Swahili is also widely spoken in the country due to the historical relations between Oman and Zanzibar. The dominant indigenous language is a dialect of Arabic and the country has also adopted English as a second language. Almost all signs and writings appear in both Arabic and English.
Oman is famous for its khanjar knives, which are curved daggers worn during holidays as part of ceremonial dress. Today traditional clothing is worn by most Omani men. They wear an ankle-length, collarless robe called a dishdasha that buttons at the neck with a tassel hanging down. Traditionally this tassel would be dipped in perfume. Today the tassel is merely a traditional part of the dishdasha.
Women wear hijab and abaya. Some women cover their faces and hands, but most do not. The abaya is a traditional dress and it is current having different styles. The Sultan has forbidden the covering of faces in public office. On holidays, such as Eid, the women wear traditional dress, which is often very brightly colored and consists of a mid-calf length tunic over pants.
A very important part of Omani culture is hospitality. If invited into an Omani house, a visitor is likely to be greeted with a bowl of dates, qahwa (coffee with cardamom – standard Arabic) and fruits. The coffee is served fairly weak in a small cup, which should be shaken after three servings to show that you have finished. The dates are in lieu of sugar. Halwa and other sweets are often given at celebrations such as Eids.
The Omani culture is steeped in the religion of Islam. With this in mind the Islam month of fasting, Ramadan and other Islamic festivities are very important events in Omani culture.
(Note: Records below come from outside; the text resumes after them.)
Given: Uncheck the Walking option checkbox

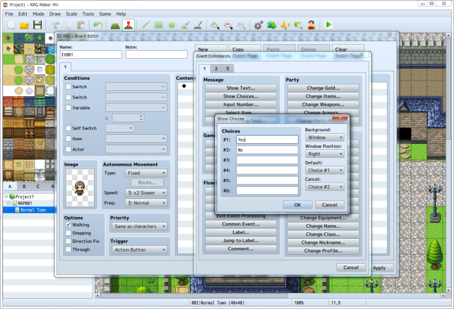Looking at the screenshot, I should 68,224.
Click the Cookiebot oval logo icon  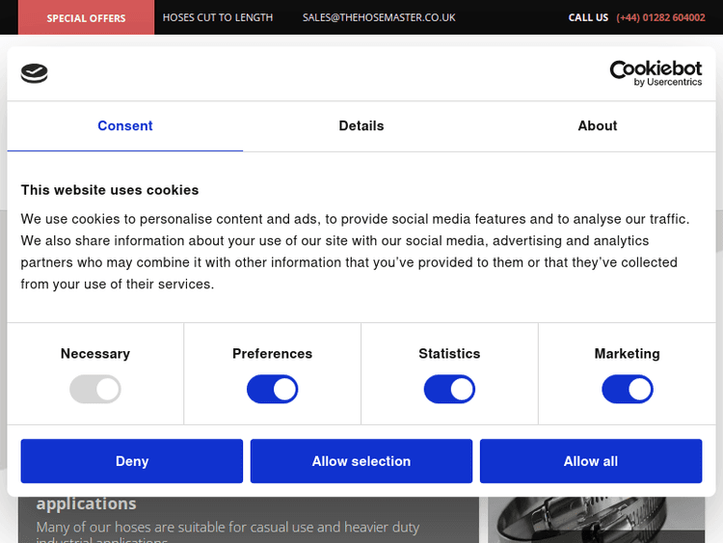tap(34, 73)
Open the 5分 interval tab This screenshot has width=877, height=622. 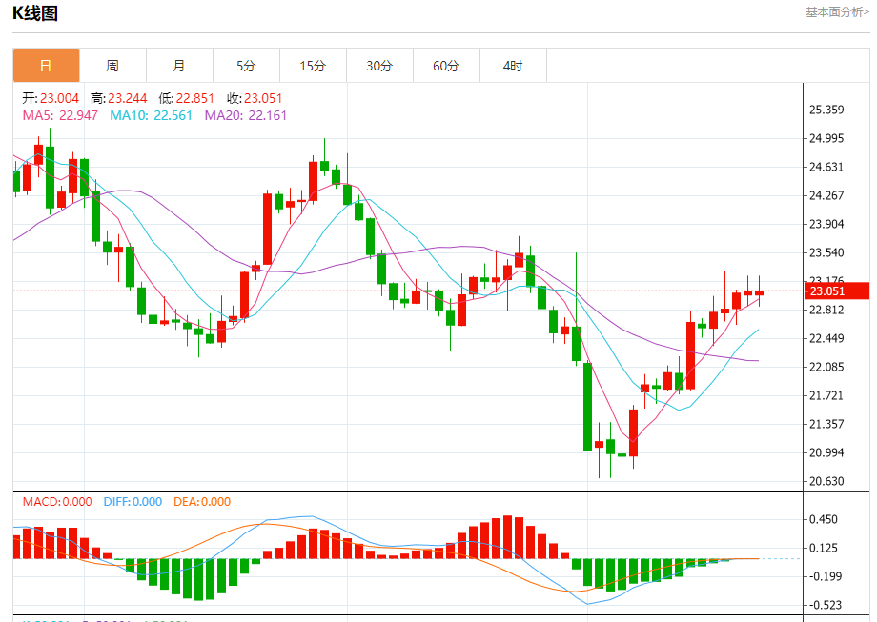tap(246, 66)
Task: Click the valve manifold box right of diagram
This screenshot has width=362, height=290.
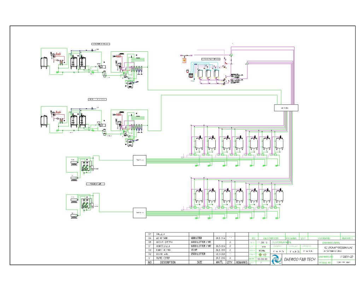Action: tap(286, 108)
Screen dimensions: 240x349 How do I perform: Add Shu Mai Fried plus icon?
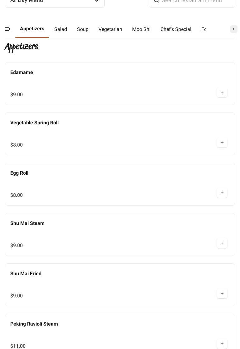[222, 293]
For men the national dress is an ankle-length, collarless gown with long sleeves called the dishdasha. There are several accessories including a muzzar (a type of turban), an assa (a cane or stick) and a Khanjar. The Khanjar is a ceremonial curved dagger that is a symbol of male elegance and are worn at formal events and holidays.
An enduring symbol of Oman is the traditional Dhow. These dailing ships have been around for several centuries, there is evidence of an Omani Dhow reaching China in the 8th Century. the dhows are still in operation primarily used for fishing, exporting and tourism. The main ports of Sohar, Sur, Salalah and Muscat all maintain a large fleet. Sur also has an extensive dhow building industry.